The characters in those stories shaped our imaginations. They made us believe in personalities so galvanizing they changed the course of history. They suggested that the fight against evil could be won or lost on whether one did or did not possess a hook shot or fluency with a magical language.

But adulthood has a way of shattering childhood simplicity, doesn’t it? And maybe that’s not such a bad thing. As adults, we are more aware of the world and our place in it. We’re more realistic about our own limitations. We measure our aspirations by the anticipated strain and investment of achieving long-term goals.

Enter Father Sebastian Rodrigues, the main character from Shūsaku Endō’s 1969 novel Silence.

Without Silence, there would be no Fury’s Ashes. We both read this novel in 2016, the year Martin Scorsese adapted the novel as a film. To say it made an impression on us is putting it mildly…

There’s no sugarcoating it: Silence is a brutal little novel. It’s the story of a 17th-century Portuguese Jesuit missionary who sneaks into Japan, hoping to revitalize Catholicism in the midst of the shoguns’ crackdown on Christianity. Rodrigues fails. His faith, which starts out invincibly strong, barely survives the sufferings and crushing disappointments he experiences.

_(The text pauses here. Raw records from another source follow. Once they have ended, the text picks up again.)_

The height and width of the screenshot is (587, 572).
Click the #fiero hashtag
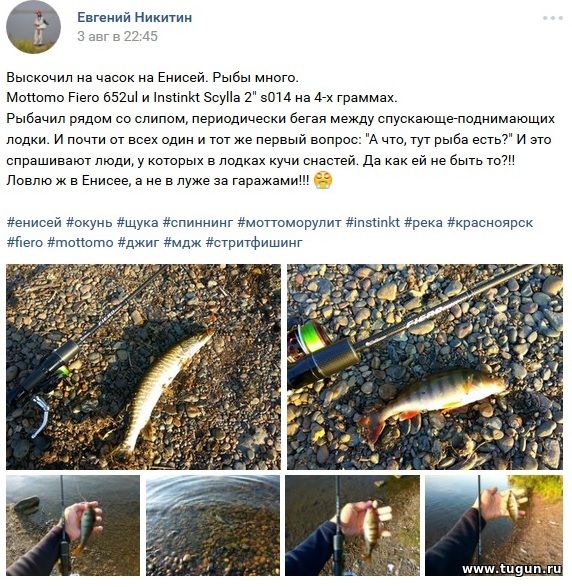[x=25, y=242]
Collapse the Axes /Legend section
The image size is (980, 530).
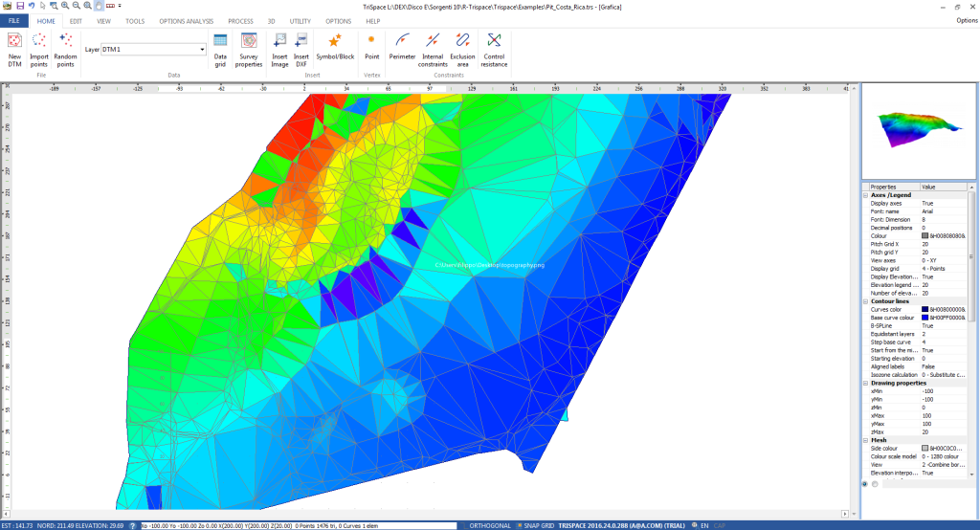(866, 195)
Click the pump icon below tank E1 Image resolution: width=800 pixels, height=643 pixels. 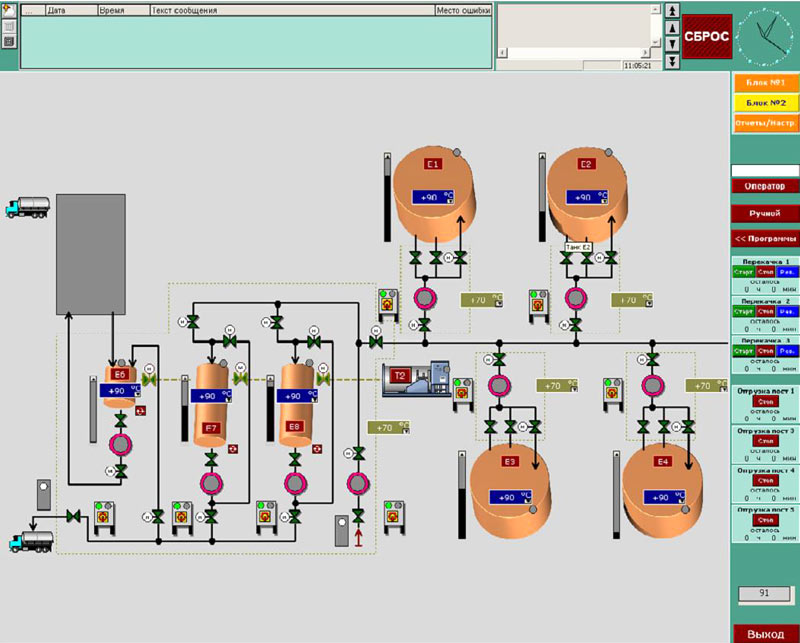425,297
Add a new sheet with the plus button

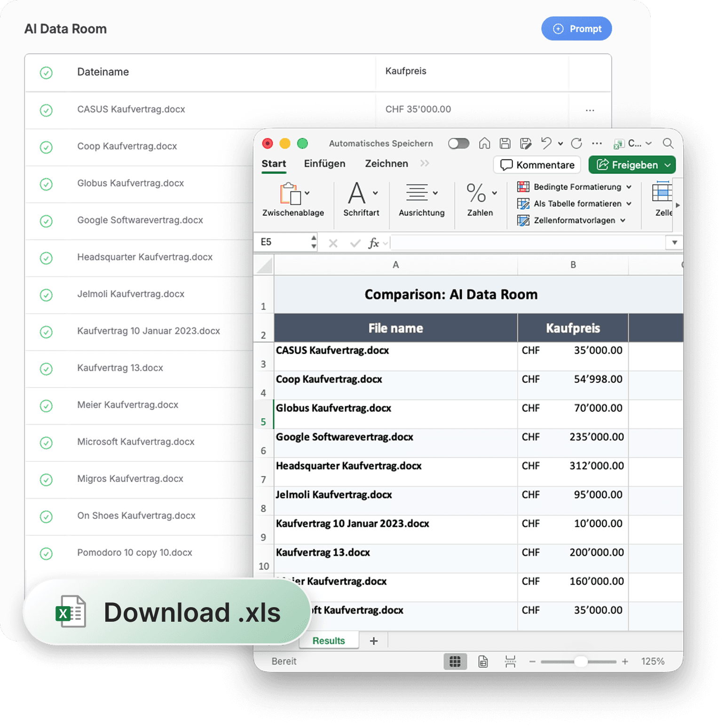coord(374,640)
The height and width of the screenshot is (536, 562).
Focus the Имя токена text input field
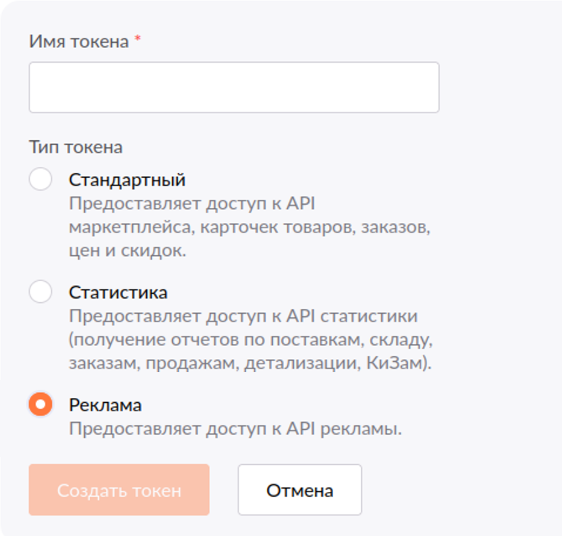pos(234,87)
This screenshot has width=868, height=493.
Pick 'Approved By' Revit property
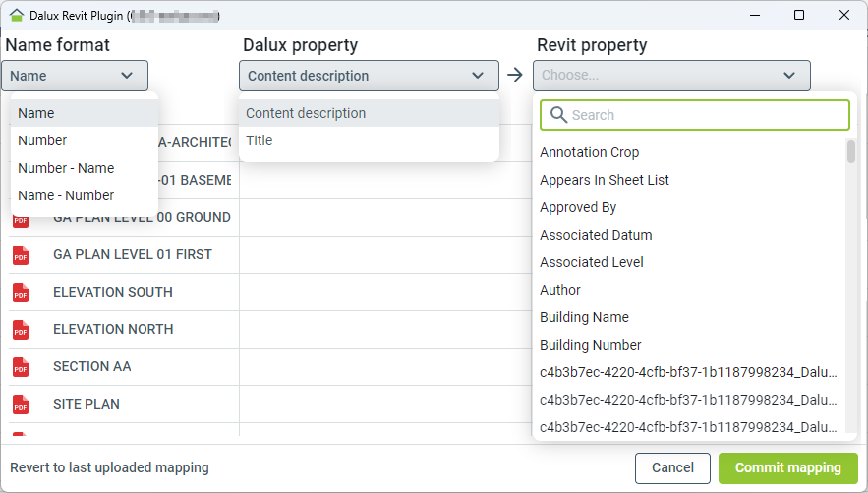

At a time when American Christians were succumbing en masse to the influence of a white supremacist demagogue, both Sarah and Tim resonated with Father Rodrigues’s disillusionment with the world, his struggle to believe, and his disappointment in the church.

Shortly thereafter, the seed of a story took root in that rocky soil: a story about a grieving man’s quest to hunt down a dangerous religious leader whose teaching has blinded the world to innumerable injustices and abuses.

The story that would become Fury’s Ashes.

Before we knew it, our conversations over breakfast, or at dinner, would always include something like, “So, what do you think Scipio’s up to?” Or, “What do you think he’ll do next?”

And there’s only so many times you can laugh off the answering of that question before you’re staring at a 91,000 word document, one that you wrote.

Throughout many, many years of drafting and redrafting, which have culminated in the current iteration of Fury’s Ashes, Scipio has remained the heart of the project. Although he’s one of two equally-weighted protagonists in the novel (you can read about Eva HERE), Scipio will always represent our first foray into novel-writing together.

Into following that tantalizing “What happens next?” down the rabbit hole.

Into creating a story from the ashes of belief.

Into daring to hope that belief might be reborn.